INSIGHT: Bayer looks to stronger growth

19 June 2007 17:06  [Source: ICIS news]

By Nigel Davis

LONDON (ICIS news)--There is a new sense of optimism at Bayer following the big push in healthcare and consolidation of the Schering business.

Bayer Schering Healthcare is being integrated faster than planned. The financial rewards are expected to be greater for the group as a whole.

Bayer said on Tuesday that it expected its underlying EBITDA (earnings before interest, tax depreciation and amortisation) margin to sales to be more than 22% in 2009 – it was 19.3% last year. The guidance for this year was raised also – to more than 20%.

While MaterialScience and CropScience are doing their bit, it is the better than expected performance of healthcare that matters.

“The strengths of all four [healthcare] divisions make Bayer HealthCare a growth engine for the entire Bayer Group,” Bayer management board chairman Werner Wenning said.

“Both the Schering acquisition and the strong performance of the consumer health business are contributing to an increased profitability,” he added.

The impact of the Schering acquisition on Bayer should not be underestimated.

Bayer has upped the expected synergy savings from combining the two drugs groups: to €800m ($107m) a year from €700m a year.
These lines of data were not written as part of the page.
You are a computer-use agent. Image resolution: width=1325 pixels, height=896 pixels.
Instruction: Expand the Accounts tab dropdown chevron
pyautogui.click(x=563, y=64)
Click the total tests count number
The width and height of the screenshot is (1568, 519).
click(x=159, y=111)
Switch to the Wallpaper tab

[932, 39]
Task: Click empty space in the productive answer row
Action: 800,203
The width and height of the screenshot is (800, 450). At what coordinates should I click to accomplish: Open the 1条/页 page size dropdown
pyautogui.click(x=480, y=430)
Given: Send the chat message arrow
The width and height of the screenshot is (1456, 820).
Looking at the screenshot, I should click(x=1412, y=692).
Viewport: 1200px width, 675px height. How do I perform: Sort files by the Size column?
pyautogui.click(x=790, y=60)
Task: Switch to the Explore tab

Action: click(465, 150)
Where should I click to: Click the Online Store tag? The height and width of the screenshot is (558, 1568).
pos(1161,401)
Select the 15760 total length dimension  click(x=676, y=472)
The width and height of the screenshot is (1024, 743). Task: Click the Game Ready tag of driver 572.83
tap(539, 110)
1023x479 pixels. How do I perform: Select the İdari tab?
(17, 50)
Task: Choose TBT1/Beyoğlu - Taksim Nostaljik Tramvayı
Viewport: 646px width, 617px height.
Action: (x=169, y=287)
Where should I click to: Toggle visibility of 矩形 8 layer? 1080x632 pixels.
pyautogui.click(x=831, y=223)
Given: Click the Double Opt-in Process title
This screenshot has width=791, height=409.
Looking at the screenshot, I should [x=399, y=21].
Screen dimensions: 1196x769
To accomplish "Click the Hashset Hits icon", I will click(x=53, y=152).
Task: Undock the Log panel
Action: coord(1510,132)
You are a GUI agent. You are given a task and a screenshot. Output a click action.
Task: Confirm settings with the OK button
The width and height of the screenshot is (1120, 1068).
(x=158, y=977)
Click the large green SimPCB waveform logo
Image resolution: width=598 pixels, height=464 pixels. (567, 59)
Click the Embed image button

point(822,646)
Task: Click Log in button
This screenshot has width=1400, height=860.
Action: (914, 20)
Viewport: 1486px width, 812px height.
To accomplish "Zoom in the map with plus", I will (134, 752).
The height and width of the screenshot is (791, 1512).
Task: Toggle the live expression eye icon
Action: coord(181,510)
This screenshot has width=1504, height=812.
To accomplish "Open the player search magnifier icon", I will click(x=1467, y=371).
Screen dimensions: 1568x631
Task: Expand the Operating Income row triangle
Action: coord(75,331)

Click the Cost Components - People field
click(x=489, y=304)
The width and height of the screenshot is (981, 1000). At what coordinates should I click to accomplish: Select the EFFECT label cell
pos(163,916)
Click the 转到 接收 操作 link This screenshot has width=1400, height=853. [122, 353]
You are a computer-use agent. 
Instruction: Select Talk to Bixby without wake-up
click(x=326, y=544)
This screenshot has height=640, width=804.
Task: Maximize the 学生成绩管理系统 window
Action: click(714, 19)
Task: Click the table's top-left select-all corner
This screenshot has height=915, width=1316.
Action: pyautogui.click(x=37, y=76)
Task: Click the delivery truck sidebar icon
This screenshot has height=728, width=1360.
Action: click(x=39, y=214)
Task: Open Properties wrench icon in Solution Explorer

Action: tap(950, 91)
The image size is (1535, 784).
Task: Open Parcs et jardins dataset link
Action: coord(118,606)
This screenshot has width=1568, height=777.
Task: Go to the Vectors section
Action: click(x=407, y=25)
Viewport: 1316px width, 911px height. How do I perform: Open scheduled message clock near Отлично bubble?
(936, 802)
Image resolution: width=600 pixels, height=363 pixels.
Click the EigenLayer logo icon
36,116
It expects to achieve 80% of the synergies by the end of 2008.

Schering has given Bayer new impetus. In ethical drugs it is key to the development of a leading international business. Bayer’s drug discovery in future will focus on four areas: Oncology, cardiology, women’s healthcare and diagnostics imaging.

Pharmaceuticals research & development spending will be between 15% and 17% of the division’s sales, Bayer says. A re-evaluated new drugs pipeline has seen 20 pipeline projects cut.

Bayer says it is currently the number two global over-the-counter consumer healthcare company. The value of its strong brands - eight of them have sales of more than €100m a year each - is the basis for future success.

The group has been buoyed through the difficult times in healthcare by MaterialScience but faces the inevitability of a turndown for the business.

Cyclicality was once a big issue for the pharmaceuticals, agrochemicals and chemicals conglomerate. It will be once again when MaterialScience hits more difficult times.

It is not possible to look too far ahead in MaterialScience where raw material costs and capacity issues loom large. The company indicated back in April that it expected second quarter earnings to be flat compared with the second quarter of 2006 following a difficult start to the year.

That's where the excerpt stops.